### PASSAGE TO READ

--

3. It is better to have loved and lost than never to have loved. I senselessly harbored the deepest feelings for a gentle man who could never commit. Despite nearly thirty years of hapless and countless near hookups traversing the country from the Colorado Rockies to the megalopolis on the East Coast. Life goes on.
4. My number one secret pleasure is _______. Hey, if I made it known in this public forum with all to know, then it wouldn't be mine to hide guiltily.
5. I miss my Grandma Alice more than you'd ever imagine. Sadly, I am living her life sans the glamour.
Okay. Okay. I am not a freak on the midway of life. Not yet. The carnival barker safely at bay for the time being. But it's not totally out of the realm of possibility. A slight divot here. A bit of a waver there. The scales of justice not quite level. It can go either way.
But hey ... my addled brain cannot absorb much more see-sawing. So, I am doing what any insightful woman on the edge would do. I am consulting the cards.

--

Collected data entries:
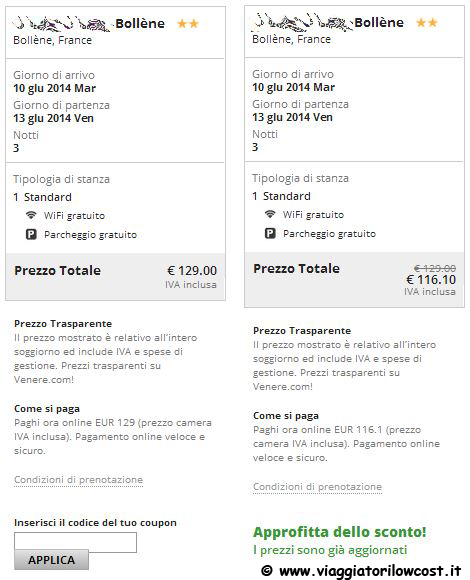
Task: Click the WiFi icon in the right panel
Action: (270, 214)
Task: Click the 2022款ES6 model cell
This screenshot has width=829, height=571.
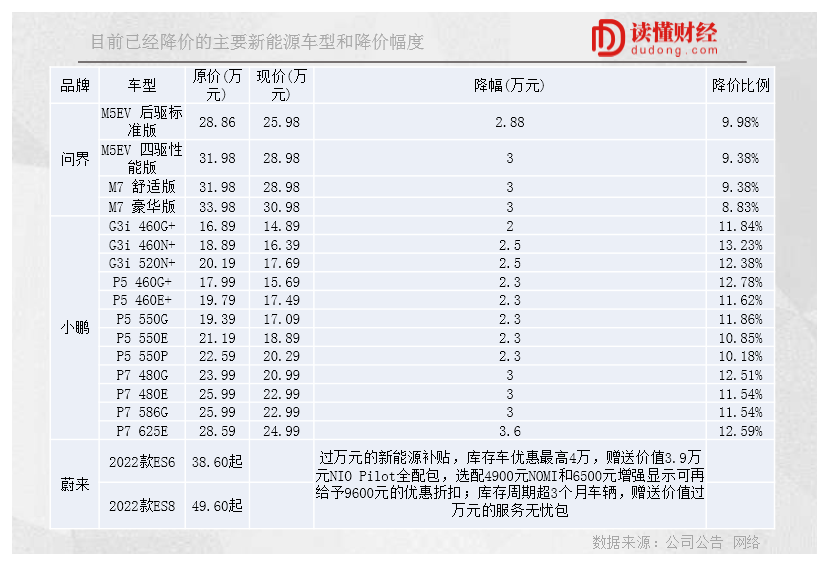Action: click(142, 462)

--

### EXERCISE 1
Shorten the paragraph of the personal essay that begins "It is better to have loved and lost," keeping its main facts.
### EXERCISE 2
Extend the personal essay past its final sentence, "I am consulting the cards."

### EXERCISE RESULT 1
The writer believes loving and losing is better than never loving. For nearly thirty years, the writer had deep feelings for a gentle man who would never commit, with many near hookups across the country from the Colorado Rockies to the East Coast. Life goes on.

### EXERCISE RESULT 2
Nope. Not a trip to the closest casino. That would be Foxwoods in Connecticut. Nor a jaunt to Atlantic City for a romp along the cheesy navy blue Boardwalk, past seedy yellowing Marvin Gardens and gritty pale Ventnor Avenue. No peeking at the Goren Bridge For Beginners and accompanying deck, dogeared not by me but my Mom who thinks it would be another arrow in my quiver. Another skill to add to my already overflowing CV. And most definitely not the worn out pinochle deck of my grandfather's I have in the mildewing cardboard carton stored somewhere in the dark, damp dungeon that is my basement.
Have you deduced which cards? A few of you have it figured out. I have consulted them before, hesitatingly. That is why you are my friends. You get it ... and for the most part me. So without further ado ... drum roll please ... the card of the day (she says trembling omniscient with both fear and eager anticipation): The Wheel of Fortune. Da-da!
Yes, faithful readers, the wheel of fortune has begun to turn in my favor. Giving me a needed boost. My projects can now enjoy great success. Soon I will be reaping benefits. Yay. I can handle that news. A cycle is continuing and its not the spin cycle on my aging GE washer. The interpretation goes on: "Success. Unexpected luck. Happiness. Something new is emerging and will bring new and exciting energy. Opportunity. Have faith in what is happening at the moment. Divine forces at work to bring good fortune into your life. Trust in the cycle of life. Possible new money on the way."
Nouveau riche? Hell, that would be fine with me. Coins are good things. I might even flip one tomorrow.
Cheers! Let the games begin ...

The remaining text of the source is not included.